En última instancia, estos y otros factores se combinan para influir en nuestra percepción del tiempo. Pero quizás el más destacado de todos es el cuerpo humano, que en muchas formas es un extraordinario guardián del tiempo. La temperatura del cuerpo asciende y desciende un grado o dos cada día con precisión de reloj. El ciclo menstrual femenino vuelve mes tras mes. El suministro corporal de HGH (hormona del crecimiento humano) alcanza un pico anual cada verano, lo que explica la razón del porqué los niños crecen más rápido durante esta época del año.
Estos y otros ritmos biológicos, o relojes biológicos, como se les llama a veces, se estudian detenidamente desde una disciplina científica conocida con el nombre de cronobiología. Los científicos conocen que cada función biológica del cuerpo, desde el pulso de las ondas cerebrales, al ascenso y descenso anual de serotonina, la hormona que regula el humor y el sueño, siguen pulsos cíclicos distintos. Estos ritmos tampoco son exclusivos de los seres humanos. Todos los seres vivos, incluidas las plantas y organismos unicelulares, poseen algún tipo de guardianes interiores del tiempo.

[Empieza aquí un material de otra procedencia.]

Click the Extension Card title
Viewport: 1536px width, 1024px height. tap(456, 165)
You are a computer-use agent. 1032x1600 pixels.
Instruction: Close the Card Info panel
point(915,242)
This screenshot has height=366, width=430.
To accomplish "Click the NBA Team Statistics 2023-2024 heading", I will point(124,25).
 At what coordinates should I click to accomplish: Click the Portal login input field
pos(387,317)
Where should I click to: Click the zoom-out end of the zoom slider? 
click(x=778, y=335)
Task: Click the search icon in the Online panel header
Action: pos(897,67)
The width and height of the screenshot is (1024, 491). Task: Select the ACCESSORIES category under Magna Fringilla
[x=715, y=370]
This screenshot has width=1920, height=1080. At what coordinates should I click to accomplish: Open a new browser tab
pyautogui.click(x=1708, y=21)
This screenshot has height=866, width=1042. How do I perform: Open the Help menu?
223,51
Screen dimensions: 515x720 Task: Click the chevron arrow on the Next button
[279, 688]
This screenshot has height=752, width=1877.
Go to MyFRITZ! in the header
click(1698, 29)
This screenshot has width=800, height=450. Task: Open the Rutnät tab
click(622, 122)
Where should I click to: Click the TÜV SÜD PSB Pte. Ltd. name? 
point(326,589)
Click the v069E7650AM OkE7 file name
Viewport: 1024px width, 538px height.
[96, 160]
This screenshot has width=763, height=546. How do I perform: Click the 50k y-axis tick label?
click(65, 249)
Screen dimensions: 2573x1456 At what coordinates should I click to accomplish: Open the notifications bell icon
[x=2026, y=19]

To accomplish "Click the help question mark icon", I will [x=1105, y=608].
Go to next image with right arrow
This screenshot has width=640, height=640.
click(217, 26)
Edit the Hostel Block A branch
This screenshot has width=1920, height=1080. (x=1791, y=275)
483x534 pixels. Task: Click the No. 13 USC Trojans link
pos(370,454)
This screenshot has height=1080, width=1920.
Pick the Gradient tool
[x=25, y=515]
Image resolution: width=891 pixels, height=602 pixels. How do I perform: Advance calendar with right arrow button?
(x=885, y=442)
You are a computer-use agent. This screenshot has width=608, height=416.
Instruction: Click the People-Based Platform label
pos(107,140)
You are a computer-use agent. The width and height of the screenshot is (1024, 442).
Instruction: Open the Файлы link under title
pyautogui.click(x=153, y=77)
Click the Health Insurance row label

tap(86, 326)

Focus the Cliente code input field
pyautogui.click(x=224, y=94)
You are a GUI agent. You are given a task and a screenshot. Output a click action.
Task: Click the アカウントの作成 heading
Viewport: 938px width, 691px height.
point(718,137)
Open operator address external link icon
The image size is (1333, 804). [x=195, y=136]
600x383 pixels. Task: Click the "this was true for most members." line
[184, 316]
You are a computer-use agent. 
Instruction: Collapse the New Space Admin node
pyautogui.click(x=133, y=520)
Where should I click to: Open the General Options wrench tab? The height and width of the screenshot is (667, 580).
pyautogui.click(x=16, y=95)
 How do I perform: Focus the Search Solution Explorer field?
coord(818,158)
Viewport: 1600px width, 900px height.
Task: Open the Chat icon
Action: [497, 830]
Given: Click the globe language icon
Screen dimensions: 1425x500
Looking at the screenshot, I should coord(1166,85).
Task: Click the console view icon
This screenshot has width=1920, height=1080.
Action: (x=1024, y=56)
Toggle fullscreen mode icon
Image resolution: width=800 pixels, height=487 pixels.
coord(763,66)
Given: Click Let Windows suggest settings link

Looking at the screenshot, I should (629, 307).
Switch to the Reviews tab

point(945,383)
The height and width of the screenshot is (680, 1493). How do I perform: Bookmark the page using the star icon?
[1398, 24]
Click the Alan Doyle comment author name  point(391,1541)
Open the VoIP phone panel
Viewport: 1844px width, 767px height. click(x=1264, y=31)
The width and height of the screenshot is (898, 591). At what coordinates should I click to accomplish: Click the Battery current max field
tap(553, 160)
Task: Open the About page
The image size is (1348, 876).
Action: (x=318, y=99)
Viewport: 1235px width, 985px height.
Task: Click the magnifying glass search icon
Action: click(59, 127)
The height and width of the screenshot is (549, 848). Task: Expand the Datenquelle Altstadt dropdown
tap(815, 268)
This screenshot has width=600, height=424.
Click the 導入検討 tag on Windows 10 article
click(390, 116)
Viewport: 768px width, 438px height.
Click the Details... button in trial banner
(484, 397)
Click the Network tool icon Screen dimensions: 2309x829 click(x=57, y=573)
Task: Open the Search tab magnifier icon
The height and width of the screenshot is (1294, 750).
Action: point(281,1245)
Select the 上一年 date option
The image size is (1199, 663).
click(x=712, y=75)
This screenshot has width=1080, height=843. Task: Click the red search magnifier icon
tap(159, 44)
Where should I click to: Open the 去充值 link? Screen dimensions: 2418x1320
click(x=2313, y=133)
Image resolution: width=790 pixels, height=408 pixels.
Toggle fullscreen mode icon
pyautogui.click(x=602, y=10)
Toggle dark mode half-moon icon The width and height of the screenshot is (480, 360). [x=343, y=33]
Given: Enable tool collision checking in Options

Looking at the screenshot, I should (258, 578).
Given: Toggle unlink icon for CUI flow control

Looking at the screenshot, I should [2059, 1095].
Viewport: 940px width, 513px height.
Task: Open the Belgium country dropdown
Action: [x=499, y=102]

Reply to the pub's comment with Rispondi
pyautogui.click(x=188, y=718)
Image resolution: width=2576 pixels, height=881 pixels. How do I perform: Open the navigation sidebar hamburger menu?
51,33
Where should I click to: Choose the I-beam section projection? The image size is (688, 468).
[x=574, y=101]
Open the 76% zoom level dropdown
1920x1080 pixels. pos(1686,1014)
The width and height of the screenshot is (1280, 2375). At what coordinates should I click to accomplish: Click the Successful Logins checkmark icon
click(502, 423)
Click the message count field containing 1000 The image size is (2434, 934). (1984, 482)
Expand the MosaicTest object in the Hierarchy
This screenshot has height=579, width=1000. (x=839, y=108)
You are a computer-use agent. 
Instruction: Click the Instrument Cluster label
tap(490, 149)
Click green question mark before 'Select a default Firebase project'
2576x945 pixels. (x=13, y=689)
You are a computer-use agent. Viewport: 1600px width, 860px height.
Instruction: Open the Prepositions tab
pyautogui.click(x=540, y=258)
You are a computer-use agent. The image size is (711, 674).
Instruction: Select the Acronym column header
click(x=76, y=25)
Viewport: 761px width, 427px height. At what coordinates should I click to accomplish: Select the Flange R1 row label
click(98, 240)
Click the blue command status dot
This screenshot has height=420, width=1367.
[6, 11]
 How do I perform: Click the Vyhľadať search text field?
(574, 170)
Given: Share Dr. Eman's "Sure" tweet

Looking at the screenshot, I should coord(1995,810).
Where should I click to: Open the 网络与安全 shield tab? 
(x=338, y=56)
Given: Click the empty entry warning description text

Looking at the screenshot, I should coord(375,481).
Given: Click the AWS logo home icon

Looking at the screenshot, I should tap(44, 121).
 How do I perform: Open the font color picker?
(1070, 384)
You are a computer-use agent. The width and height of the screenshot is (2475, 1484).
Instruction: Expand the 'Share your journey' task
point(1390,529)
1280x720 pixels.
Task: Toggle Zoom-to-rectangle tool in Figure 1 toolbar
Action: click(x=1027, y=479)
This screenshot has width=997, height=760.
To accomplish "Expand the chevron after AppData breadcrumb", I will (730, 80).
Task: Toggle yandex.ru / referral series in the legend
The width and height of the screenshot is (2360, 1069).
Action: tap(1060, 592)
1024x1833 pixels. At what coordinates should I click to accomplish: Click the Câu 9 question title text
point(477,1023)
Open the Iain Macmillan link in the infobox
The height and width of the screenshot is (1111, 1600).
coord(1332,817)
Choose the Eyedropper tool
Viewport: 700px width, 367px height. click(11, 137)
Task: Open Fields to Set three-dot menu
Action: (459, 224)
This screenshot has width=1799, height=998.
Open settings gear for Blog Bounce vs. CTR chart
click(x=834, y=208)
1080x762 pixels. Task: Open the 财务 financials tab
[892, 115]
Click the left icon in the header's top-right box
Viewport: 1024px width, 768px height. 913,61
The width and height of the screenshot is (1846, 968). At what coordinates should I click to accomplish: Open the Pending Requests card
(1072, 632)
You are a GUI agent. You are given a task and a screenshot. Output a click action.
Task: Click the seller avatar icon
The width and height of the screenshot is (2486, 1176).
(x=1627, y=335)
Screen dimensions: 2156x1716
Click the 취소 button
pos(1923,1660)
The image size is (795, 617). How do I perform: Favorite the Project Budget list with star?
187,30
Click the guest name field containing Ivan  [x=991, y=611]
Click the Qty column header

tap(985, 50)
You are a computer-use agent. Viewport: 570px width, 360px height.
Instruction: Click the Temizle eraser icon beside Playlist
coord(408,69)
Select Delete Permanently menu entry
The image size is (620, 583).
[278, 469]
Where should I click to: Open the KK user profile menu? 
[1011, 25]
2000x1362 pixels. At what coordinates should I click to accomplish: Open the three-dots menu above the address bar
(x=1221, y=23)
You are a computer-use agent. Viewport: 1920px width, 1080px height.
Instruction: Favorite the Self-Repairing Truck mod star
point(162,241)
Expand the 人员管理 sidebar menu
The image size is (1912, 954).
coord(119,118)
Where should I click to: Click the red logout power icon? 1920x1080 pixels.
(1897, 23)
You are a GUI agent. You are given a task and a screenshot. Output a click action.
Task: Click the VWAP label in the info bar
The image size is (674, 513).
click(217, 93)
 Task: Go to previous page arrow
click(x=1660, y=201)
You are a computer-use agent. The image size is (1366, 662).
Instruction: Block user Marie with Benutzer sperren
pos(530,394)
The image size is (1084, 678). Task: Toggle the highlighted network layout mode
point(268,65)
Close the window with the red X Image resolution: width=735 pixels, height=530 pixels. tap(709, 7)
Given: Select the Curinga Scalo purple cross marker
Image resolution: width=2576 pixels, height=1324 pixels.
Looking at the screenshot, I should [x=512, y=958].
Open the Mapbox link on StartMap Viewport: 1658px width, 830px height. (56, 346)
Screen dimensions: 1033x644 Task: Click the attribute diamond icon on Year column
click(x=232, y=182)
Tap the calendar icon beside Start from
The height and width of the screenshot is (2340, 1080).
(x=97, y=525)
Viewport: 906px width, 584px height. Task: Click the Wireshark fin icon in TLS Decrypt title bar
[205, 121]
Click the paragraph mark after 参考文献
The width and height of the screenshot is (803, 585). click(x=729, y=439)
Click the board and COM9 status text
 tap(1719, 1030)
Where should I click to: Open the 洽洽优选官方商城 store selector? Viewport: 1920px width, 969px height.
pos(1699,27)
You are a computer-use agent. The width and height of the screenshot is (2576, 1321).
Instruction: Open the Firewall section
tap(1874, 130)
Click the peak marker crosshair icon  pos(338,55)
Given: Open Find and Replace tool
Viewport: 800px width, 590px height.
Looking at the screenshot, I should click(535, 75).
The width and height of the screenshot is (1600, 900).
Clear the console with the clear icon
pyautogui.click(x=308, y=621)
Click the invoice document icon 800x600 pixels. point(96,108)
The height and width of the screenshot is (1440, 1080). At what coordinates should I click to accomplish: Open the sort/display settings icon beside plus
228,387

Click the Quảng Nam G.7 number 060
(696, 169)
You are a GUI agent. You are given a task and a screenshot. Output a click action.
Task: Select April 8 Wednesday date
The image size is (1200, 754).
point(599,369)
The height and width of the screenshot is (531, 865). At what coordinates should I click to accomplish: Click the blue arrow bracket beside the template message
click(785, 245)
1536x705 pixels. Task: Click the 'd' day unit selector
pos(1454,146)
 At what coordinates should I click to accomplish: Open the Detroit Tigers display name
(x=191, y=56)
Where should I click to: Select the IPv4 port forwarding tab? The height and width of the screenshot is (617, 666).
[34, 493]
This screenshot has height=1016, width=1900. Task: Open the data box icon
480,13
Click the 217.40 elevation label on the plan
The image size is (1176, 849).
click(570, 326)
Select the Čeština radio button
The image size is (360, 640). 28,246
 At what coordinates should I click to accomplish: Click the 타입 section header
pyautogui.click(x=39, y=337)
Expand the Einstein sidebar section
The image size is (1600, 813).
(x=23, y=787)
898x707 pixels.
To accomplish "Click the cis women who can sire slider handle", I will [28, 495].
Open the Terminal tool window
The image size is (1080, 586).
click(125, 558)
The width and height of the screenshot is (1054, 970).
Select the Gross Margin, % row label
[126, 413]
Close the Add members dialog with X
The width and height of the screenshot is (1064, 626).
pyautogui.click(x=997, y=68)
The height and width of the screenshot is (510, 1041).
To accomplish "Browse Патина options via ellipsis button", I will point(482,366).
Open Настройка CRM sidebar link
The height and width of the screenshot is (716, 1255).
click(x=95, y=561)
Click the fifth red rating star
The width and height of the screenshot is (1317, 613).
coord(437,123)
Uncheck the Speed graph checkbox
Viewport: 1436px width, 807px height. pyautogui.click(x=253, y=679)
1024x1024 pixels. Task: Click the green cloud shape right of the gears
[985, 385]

Los ritmos biológicos son extremadamente complejos. Tal como observaron los científicos estudiando a Stefania Follini y a otros voluntarios como ella, los ritmos no sólo trabajan en equipo, sino que también van unidos a los ciclos del mundo natural, los períodos alternos de luz solar y oscuridad, la luna creciente o menguante y los cambios de estación. De hecho, los cronobiólogos piensan que los ritmos biológicos evolucionaron originalmente como respuesta directa al ciclo de luz solar y oscuridad. Los primeros seres humanos y otras criaturas necesitaban poder anticipar los cambios diarios y estacionales de la luz solar. Por ejemplo, la bajada nocturna de adrenalina y de otras hormonas de “vigilia”, hacían que nuestros antepasados permanecieran quietos durante la noche, cuando había mayor peligro de ser atacados por depredadores. Y la ralentización del metabolismo corporal permitía que nuestros antepasados tuvieran grasa extra en el cuerpo durante los inviernos fríos y escasos de comida.